When it’s summertime, to me there really is nowhere like my home spot in West Cork, Ireland. Ireland’s hiking potential is second to none and you really can’t beat the live music scene, road trip opportunities, slow food farmer’s markets, and craic in the pub.

The Usual Length Of My Trip

This question makes me laugh - in sort of an eye-rolly painful way! I recently had a right ol’ job trying to explain to my car insurance company that I was “engaged in some extended travel for the past 5 years” which apparently technically means I wasn’t officially living here - or anywhere, for that matter - since 2014 and therefore my premium should be, well, outrageous.

So yeah, we tend to travel for long periods of time, creating a home-away-from-home in our chosen spot. Our last adventure was Thailand where we stayed for about 18 months.


Scariest Travel Moment

Oof, there’s been a few. Close calls on dangerous roads are more common than I care to think about. We’ve encountered friends who have fallen critically ill abroad and even some who haven’t made it. 

There have been times where we’ve had to really stop, turn around, and go back home to heal. During one of those most serious incidents, I arrived home only to find I felt far less comforted and understood than I did by my ‘nomad family’ on the other side of the world - so I left shortly after once again.

I suppose what that’s taught me is that home is something that exists inside yourself and amongst the people who matter to you the most; it’s not necessarily a place or a building with four walls. As for the incidents themselves, well, every day is a school day. Every dodgy encounter, close call, or painful loss has shaped who we are and how we view the world. We probably take more precautions in certain situations now because of our learned experiences.

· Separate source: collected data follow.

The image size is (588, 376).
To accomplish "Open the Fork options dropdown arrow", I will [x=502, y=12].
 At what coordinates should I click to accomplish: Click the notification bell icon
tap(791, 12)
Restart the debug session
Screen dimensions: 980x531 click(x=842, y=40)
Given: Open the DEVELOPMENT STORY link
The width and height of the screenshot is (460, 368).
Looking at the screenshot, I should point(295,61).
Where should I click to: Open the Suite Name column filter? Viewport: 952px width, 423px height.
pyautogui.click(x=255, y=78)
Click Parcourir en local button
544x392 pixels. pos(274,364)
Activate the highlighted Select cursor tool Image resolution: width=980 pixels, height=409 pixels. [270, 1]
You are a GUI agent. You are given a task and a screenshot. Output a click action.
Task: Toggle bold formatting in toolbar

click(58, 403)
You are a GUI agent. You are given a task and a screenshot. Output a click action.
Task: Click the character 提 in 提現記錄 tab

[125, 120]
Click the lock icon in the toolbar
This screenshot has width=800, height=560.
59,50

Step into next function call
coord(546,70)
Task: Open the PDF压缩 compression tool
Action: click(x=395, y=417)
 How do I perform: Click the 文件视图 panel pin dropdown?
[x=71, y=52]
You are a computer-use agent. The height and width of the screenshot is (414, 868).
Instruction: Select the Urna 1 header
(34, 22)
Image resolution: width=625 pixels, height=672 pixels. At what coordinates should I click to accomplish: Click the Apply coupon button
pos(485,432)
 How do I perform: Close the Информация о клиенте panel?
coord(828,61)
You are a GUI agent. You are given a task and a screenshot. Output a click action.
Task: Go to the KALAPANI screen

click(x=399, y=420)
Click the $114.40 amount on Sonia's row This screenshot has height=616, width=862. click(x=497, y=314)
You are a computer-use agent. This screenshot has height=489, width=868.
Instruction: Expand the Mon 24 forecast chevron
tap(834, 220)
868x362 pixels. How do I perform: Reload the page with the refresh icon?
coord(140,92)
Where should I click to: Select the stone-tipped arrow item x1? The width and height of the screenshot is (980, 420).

Top Tips For Sustainable Travel

Travel slowly! Opt for overlanding where it’s an option to skip the flight. Travel light. Consume lighter. Be sensitive to the integrity of the local environment you’re visiting. We used to really look forward to participating in local beach clean ups where we lived in both Thailand and Vietnam; as part of the watersports community regularly using the beach, we felt it was a profoundly important thing to do - and a special way to honour the place.


Biggest Travel Challenges

I mean, what stops anyone doing anything really? Money and time! Although to be fair to us, we’ve always found a way of making more of both if it’s a trip we really felt we needed to make. I suppose one of the biggest logistical challenges for us is our pets; we rescued a street dog and a stray cat in Thailand and brought them - at great expense and a pile of paperwork - across the world to settle in Ireland. They’ll come on any future big trips for sure, but going through the bureaucracy of each country for a cat and a dog - nevermind ourselves - is definitely an added layer of complexity!


COVID-19 Challenges


Like most everyone, we’ve cancelled our plans and trips for 2020. We’re based at home now, which is definitely a strange phenomenon for both of us as we haven’t lived at home in years. But it is affording us the unexpected opportunity to connect with our homes in a way we never really did before - and that means discovering a bunch of amazing new spots to do the things we love the most.

My Advice For New Travelers

Wear sunscreen, rucksacks on sunburn is really REALLY not cool (neither is skin cancer). Coconut oil fixes almost everything. Drinking all that rice wine is probably not a good idea. If you can afford to pay the old lady weaving friendship bracelets on the side of the road the price she’s asking, pay her - you don’t have to haggle everything. Recognise your privilege, be compassionate, and if you can’t be humble at least be quiet. Smile at everyone you meet, make eye contact, and go to the effort of remembering people’s names. Stay vigilant and also stay open; the world ain’t as scary as they’d like to have you believe. Drink as many fresh coconuts as you can.